▶ [Exercise goal] Return only the lines running from the one that contains "Screen dimensions: 715x500" through the end of the entries, exactly, both ends included. Omit pictures.

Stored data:
-=-=-
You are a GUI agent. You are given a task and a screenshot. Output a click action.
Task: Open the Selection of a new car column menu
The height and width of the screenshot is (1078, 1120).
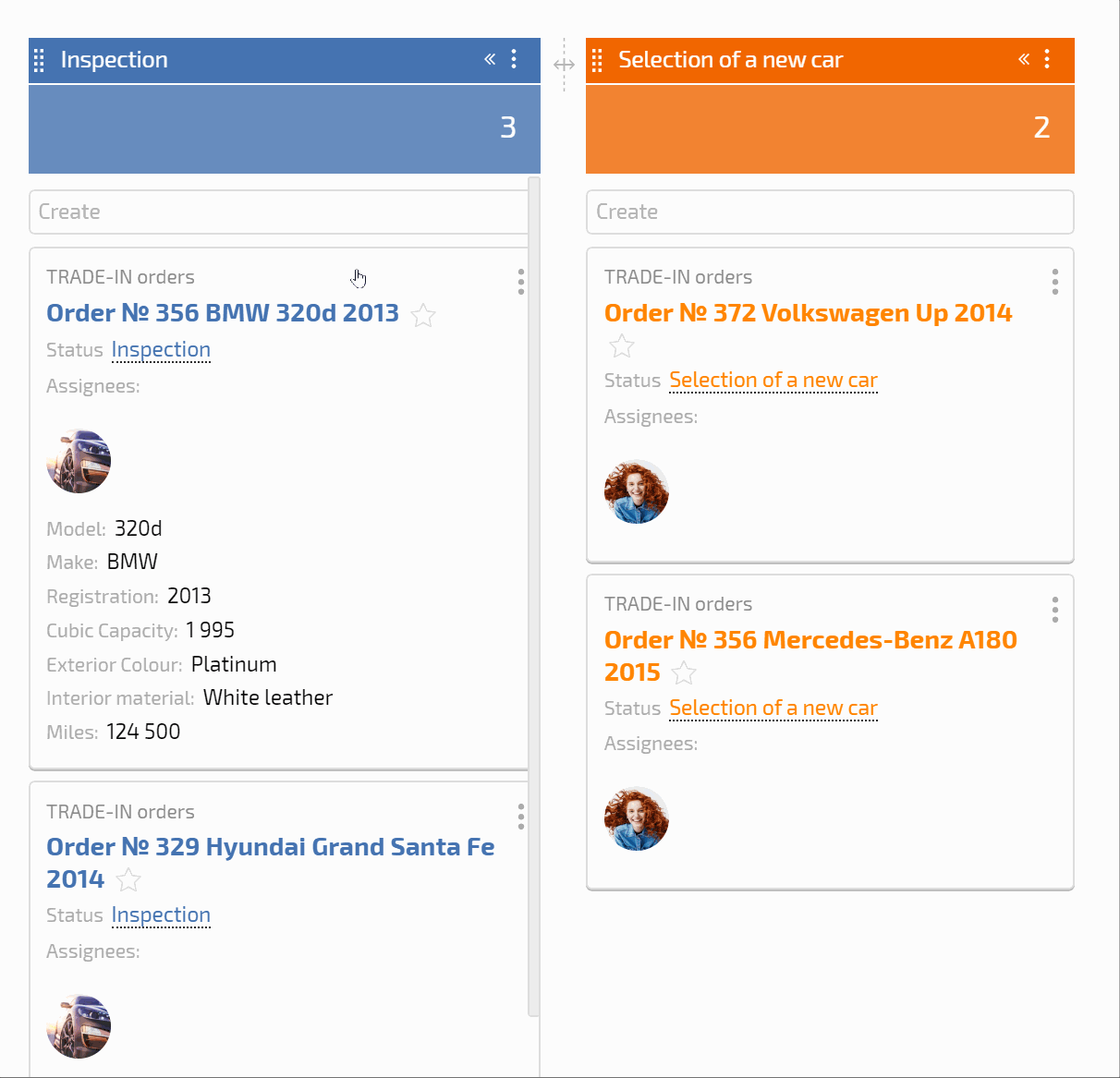(1047, 59)
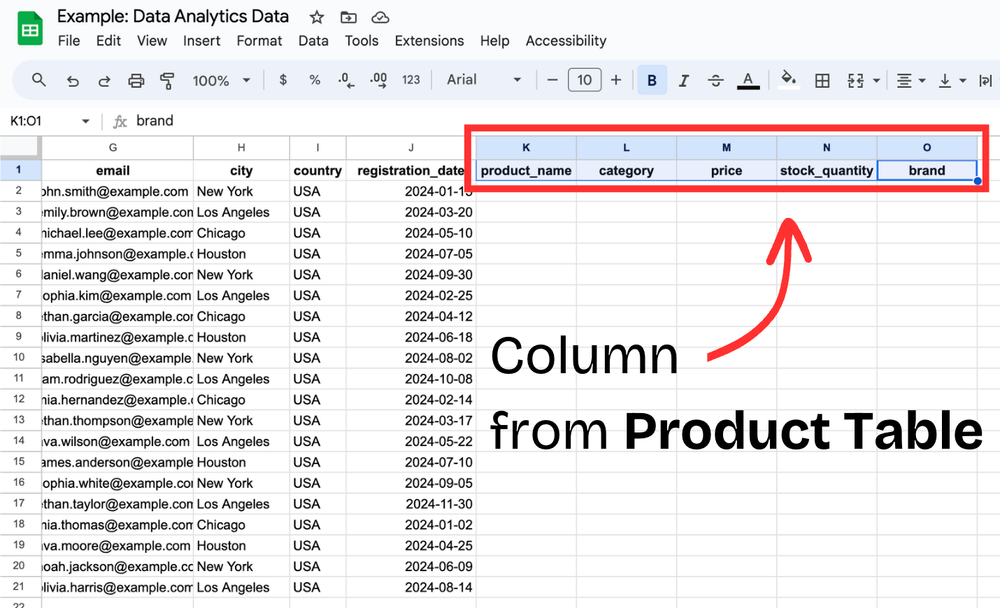Apply currency format with the dollar icon

283,80
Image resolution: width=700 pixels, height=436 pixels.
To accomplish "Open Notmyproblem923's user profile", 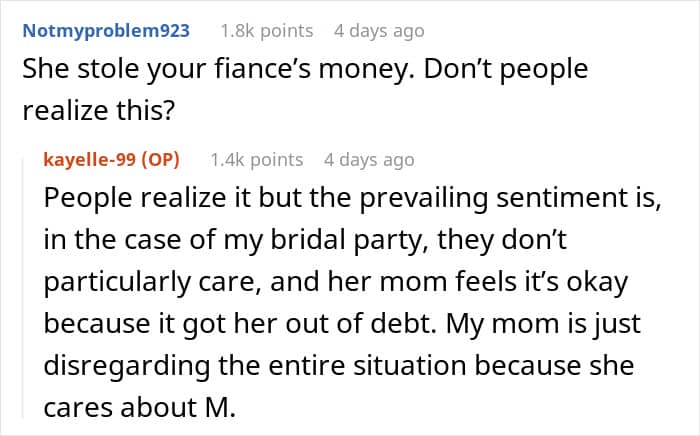I will pos(105,31).
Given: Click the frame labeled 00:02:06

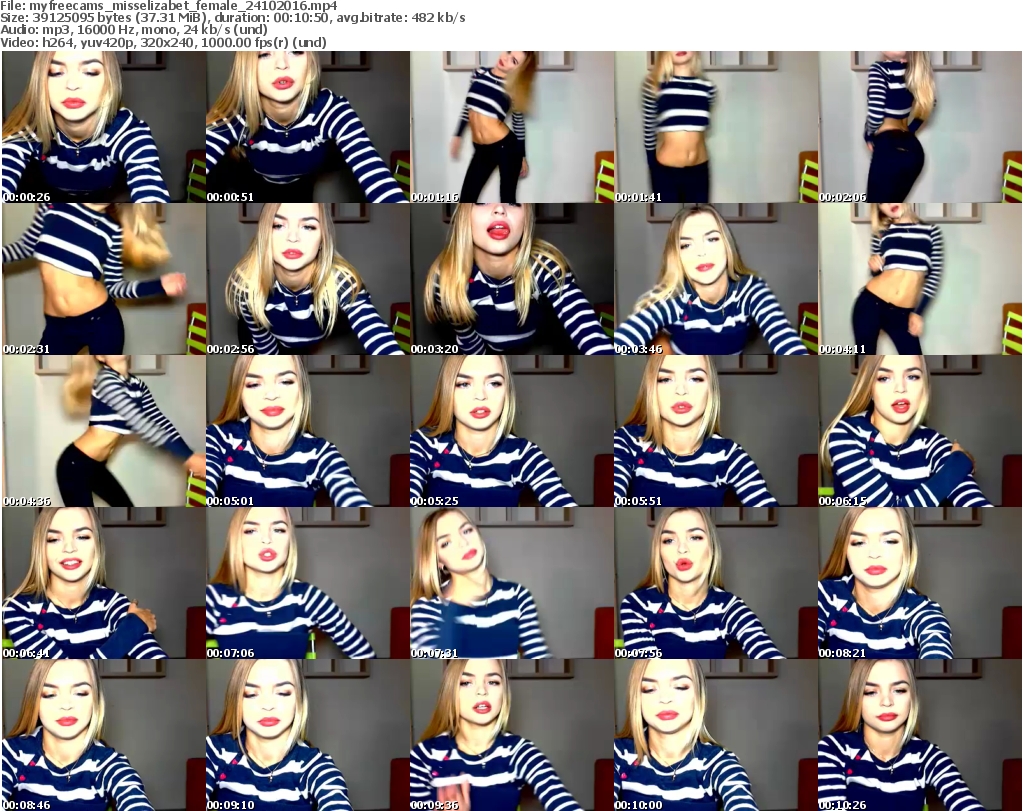Looking at the screenshot, I should [x=920, y=127].
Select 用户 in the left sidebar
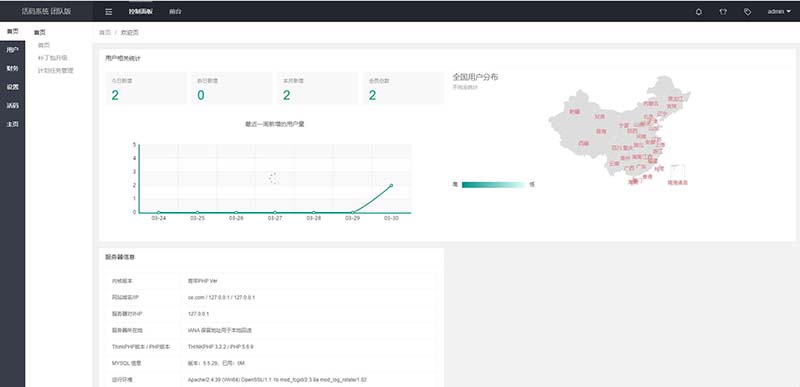Screen dimensions: 800x387 (12, 50)
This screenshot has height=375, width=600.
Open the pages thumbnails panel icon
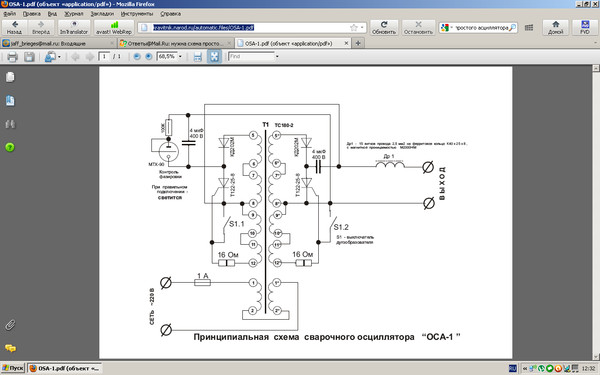pos(10,77)
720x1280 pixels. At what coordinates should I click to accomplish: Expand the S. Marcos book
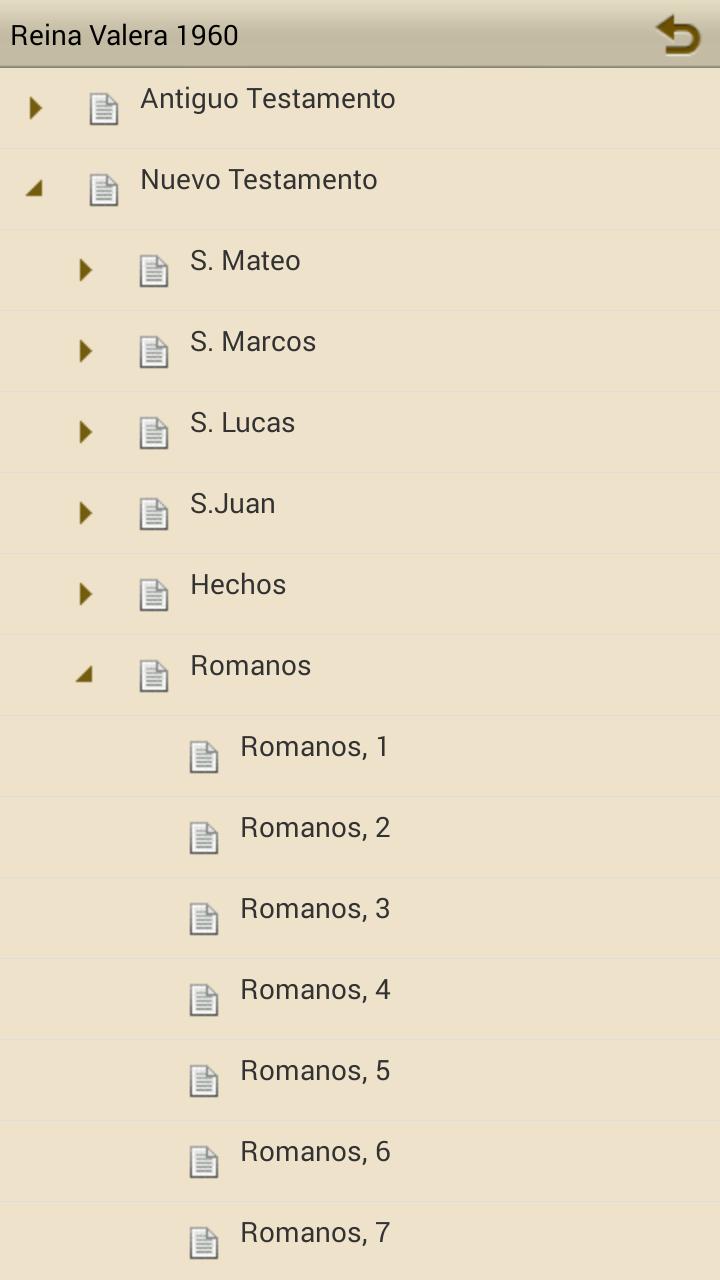click(86, 351)
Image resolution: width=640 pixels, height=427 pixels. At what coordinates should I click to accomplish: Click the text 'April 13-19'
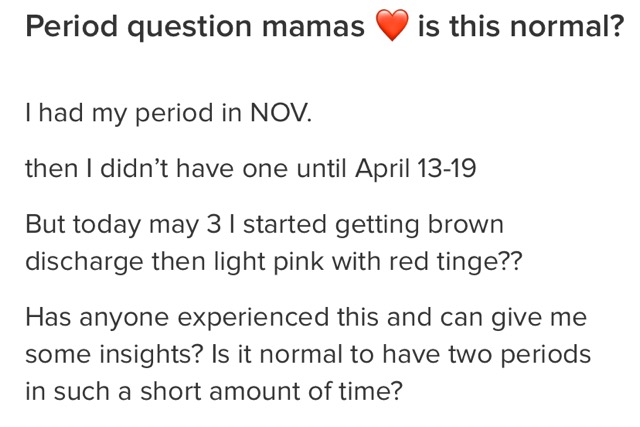pos(416,168)
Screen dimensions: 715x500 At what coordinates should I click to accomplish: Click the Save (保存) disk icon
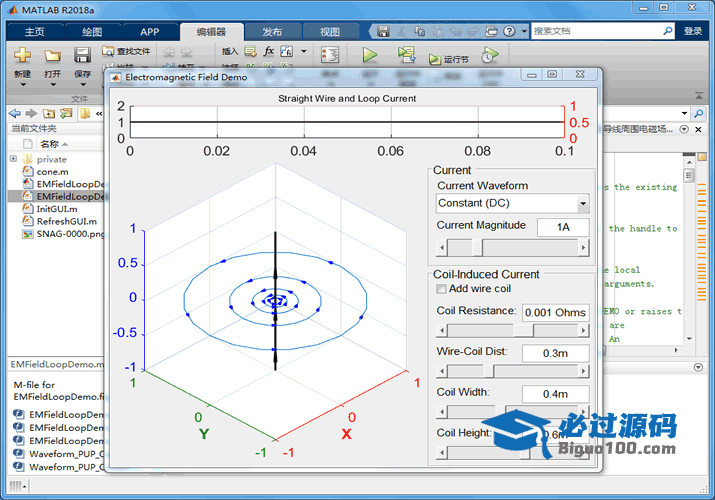coord(82,55)
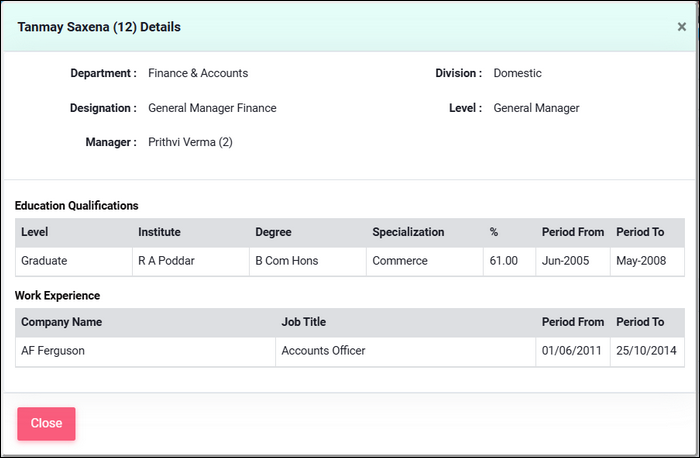Screen dimensions: 700x458
Task: Close the dialog using the X icon
Action: coord(681,27)
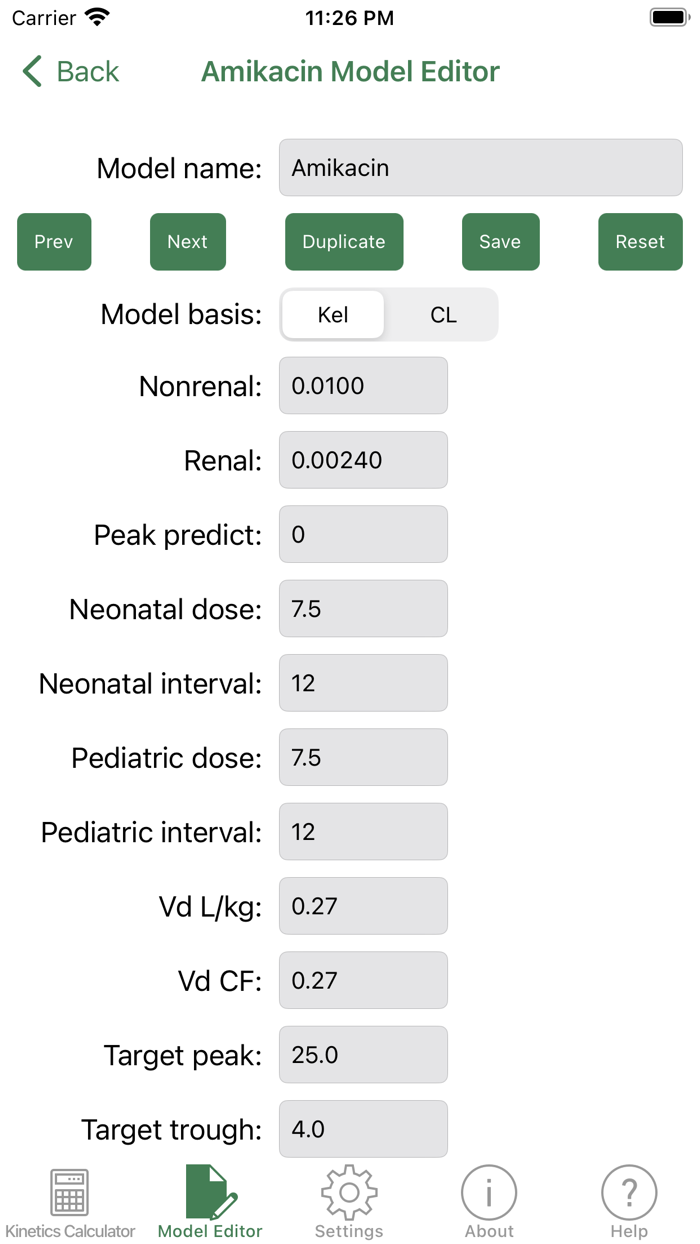Open Settings via the gear icon

pos(349,1192)
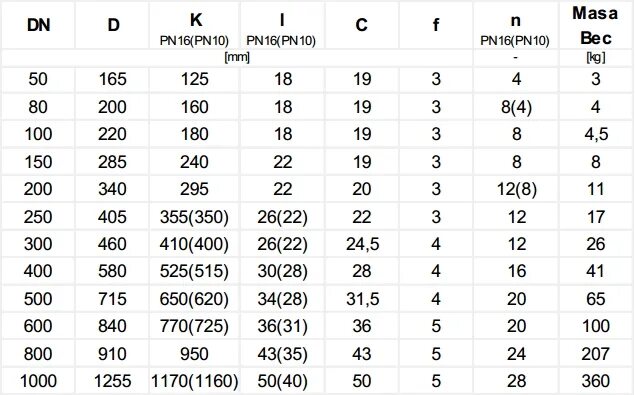The width and height of the screenshot is (635, 395).
Task: Click the l value 50(40) cell
Action: (x=283, y=381)
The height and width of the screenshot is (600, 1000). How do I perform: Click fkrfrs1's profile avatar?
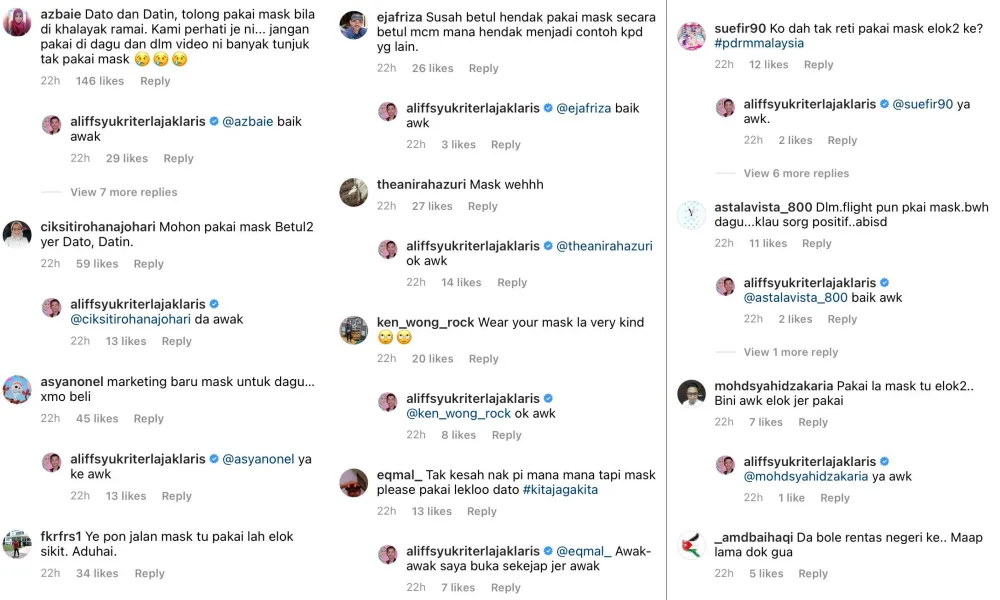pyautogui.click(x=17, y=544)
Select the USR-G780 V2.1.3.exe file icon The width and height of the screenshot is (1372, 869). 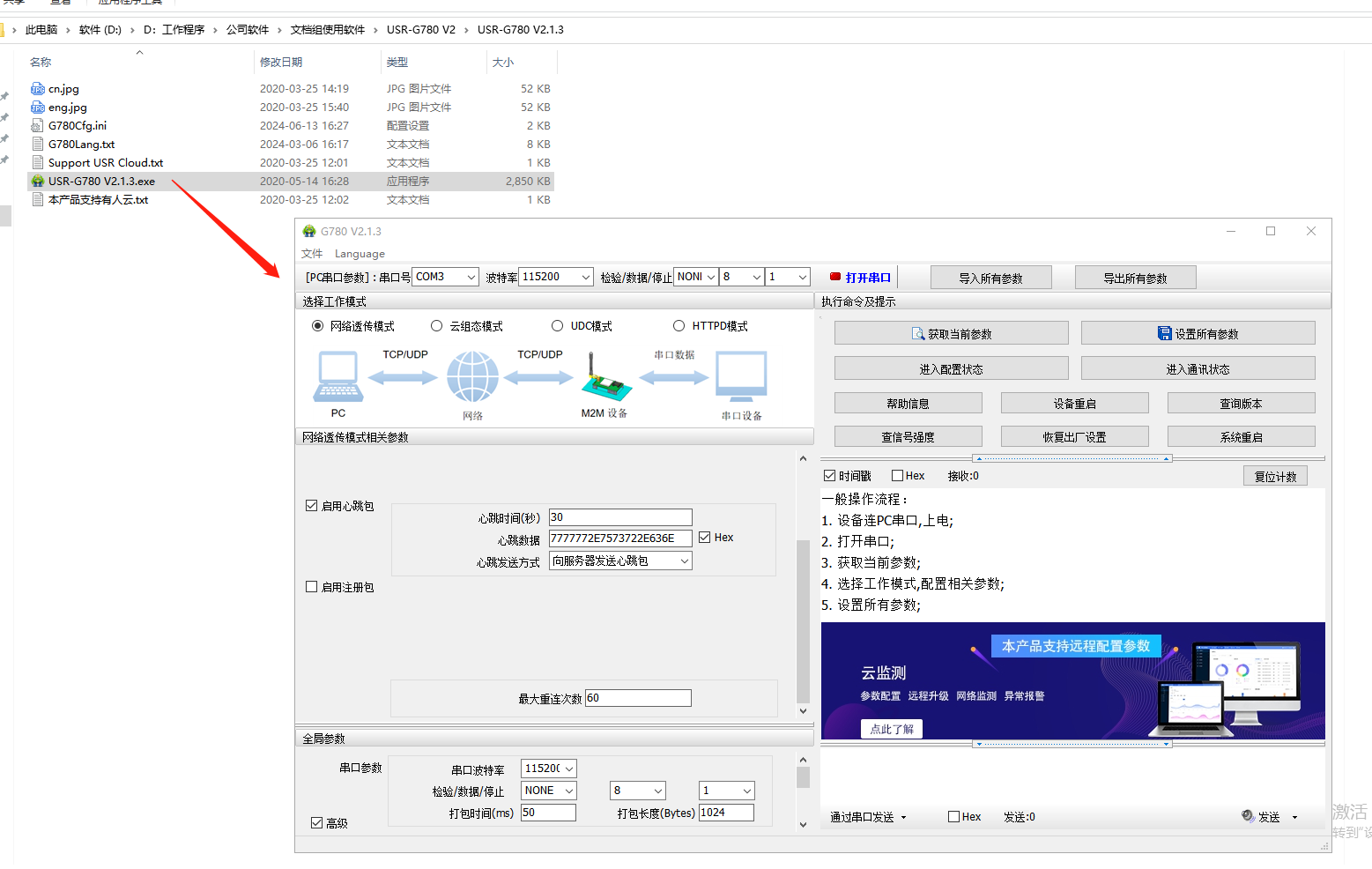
-=-=-
▶ [Exercise response]
Screen dimensions: 715x500 At what coordinates should I click to accomplish: Click the Save (保存) disk icon
coord(82,55)
Screen dimensions: 700x458
Task: Close the dialog using the X icon
Action: coord(681,27)
Open Settings via the gear icon

pos(349,1192)
The width and height of the screenshot is (635, 395).
Task: Click the l value 50(40) cell
Action: (x=283, y=381)
The height and width of the screenshot is (600, 1000). How do I perform: Click fkrfrs1's profile avatar?
pyautogui.click(x=17, y=544)
Select the USR-G780 V2.1.3.exe file icon The width and height of the screenshot is (1372, 869). 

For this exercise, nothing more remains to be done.